> [What the task requires]
Please repeat the whole listing verbatim.

> [Information given]
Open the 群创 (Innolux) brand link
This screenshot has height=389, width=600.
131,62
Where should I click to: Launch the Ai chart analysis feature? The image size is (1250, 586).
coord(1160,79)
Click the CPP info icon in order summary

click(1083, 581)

> [Written solution]
Open the 群创 (Innolux) brand link
This screenshot has height=389, width=600.
131,62
Where should I click to: Launch the Ai chart analysis feature? The image size is (1250, 586).
coord(1160,79)
Click the CPP info icon in order summary

click(1083, 581)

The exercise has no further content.